Heisenberg型群是一类Carnot群, 简称为H型群, 其在满足Hörmander条件的向量场理论研究中起着重要作用^[1-3].而漂移Laplace算子是一类重要的椭圆算子, 也被称为Witten-Laplace算子, 在几何分析、概率论等研究中发挥着重要作用(参见文献[4-6]).

本文研究具有加权测度的H型群$G$上漂移Laplace算子的特征值估计问题.具体来说, 具有加权测度$d\mu = {e^{ - \varphi }}dv$的$2n+m$维H型群$G$上漂移Laplace算子的形式如下

$ - {\Delta _G} + \left\langle {{\nabla _G}\varphi , {\nabla _G}\left( \cdot \right)} \right\rangle , $

其中${\Delta _G}$和${\nabla _G}$分别是H型群$G$上的次Laplace算子和梯度算子, $\varphi$为光滑函数.设$\Omega$是H型群$G$上的一个有界区域.考虑如下Dirichlet特征值问题

$ \begin{equation}\label{eq:1} \left\{ \begin{aligned} &- {\Delta _G}u + \left\langle {{\nabla _G}\varphi , {\nabla _G}u} \right\rangle = \lambda u, \quad \quad \text{在}\Omega \text{上} , \\ &{\left. u \right|_{\partial \Omega }} = 0.\\ \end{aligned}\right. \end{equation} $

(1.1)

由文献[7-8]可知, 该算子有离散谱$ 0 < {\lambda _1} \le {\lambda _2} \le \cdot \cdot \cdot \le {\lambda _i} \le \cdot \cdot \cdot \nearrow, $其中每个特征值按照其重数排列.
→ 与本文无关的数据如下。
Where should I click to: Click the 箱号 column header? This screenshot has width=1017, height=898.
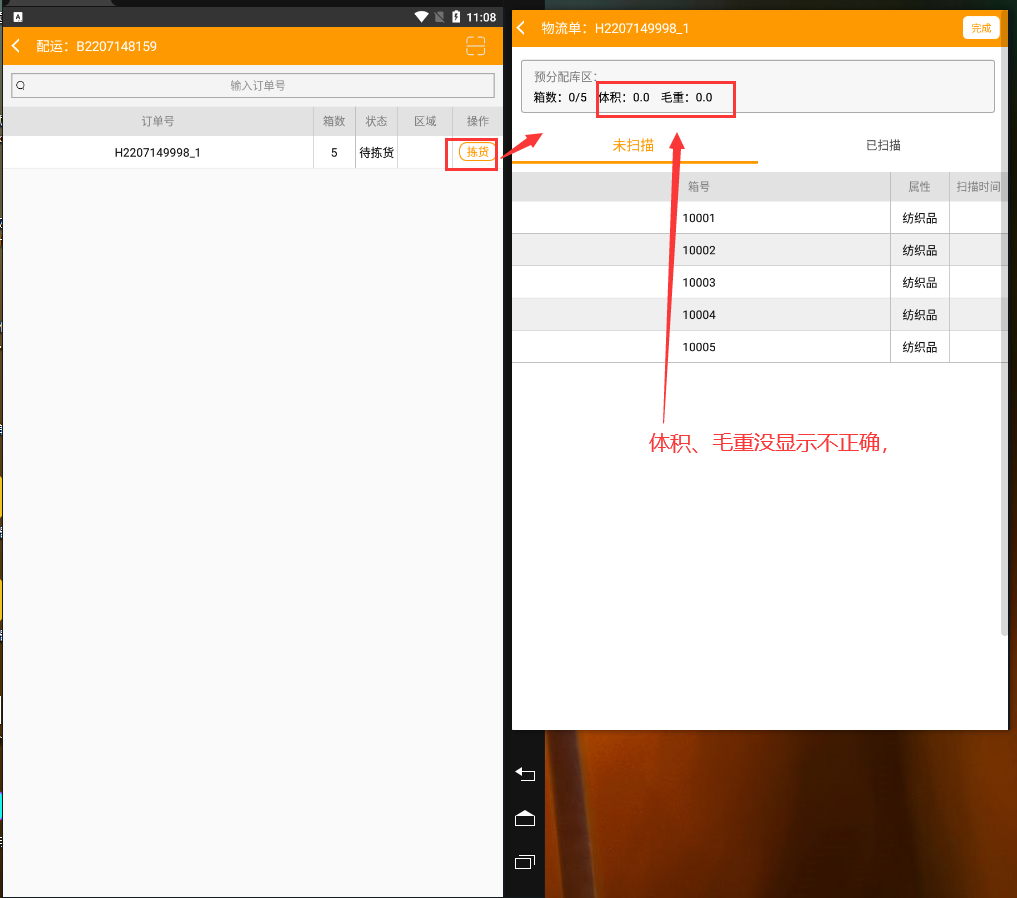pos(699,187)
问题(1.1)包含了几种有趣的特征值问题.由H型群的定义可知:一方面, 当$m = 1$时, H型群即为Heisenberg群.此时, 问题(1.1)变为如下Heisenberg群$H^{n}$上漂移Laplace算子的Dirichlet特征值问题

$ \begin{equation}\label{eq:2} \left\{ \begin{aligned} & - {\Delta _{{H^n}}}u + \left\langle {{\nabla _{{H^n}}}\varphi , {\nabla _{{H^n}}}u} \right\rangle = \lambda u\quad \text{在}\Omega \text{上}, \\ & {\left. u \right|_{\partial \Omega }} = 0. \end{aligned}\right. \end{equation} $

(1.2)

另一方面, 当$\varphi$为常数时, 问题(1.1)变为如下H型群$G$上的次Laplace算子的Dirichlet特征值问题

$ \begin{equation}\label{eq:3} \left\{ \begin{aligned} & - {\Delta _G}u = \lambda u \quad \text{在}\Omega \text{上}, \\ & {\left. u \right|_{\partial \Omega }} = 0. \end{aligned}\right. \end{equation} $

(1.3)

因此当$m=1$时, 问题(1.3)进一步变为如下Heisenberg群$H^{n}$上次Laplace算子的Dirichlet特征值问题

$ \begin{equation}\label{eq:4} \left\{ \begin{aligned} & - {\Delta _{{H^n}}}u = \lambda u \quad \text{在}\Omega \text{上}, \\ & {\left. u \right|_{\partial \Omega }} = 0. \end{aligned}\right. \end{equation} $

(1.4)

随着黎曼流形上微分算子研究的深入, Heisenberg群、H型群上微分算子的特征值估计问题开始被学者们所关注(参见文献[9-10]). 2006年, 韩军强和钮鹏程^[11]获得了H型群上次Laplace算子相邻特征值之差的估计; 2015年, 谭沈阳和黄体仁^[12]建立了H型群上漂移Laplace算子问题(1.1)的Yang型特征值不等式.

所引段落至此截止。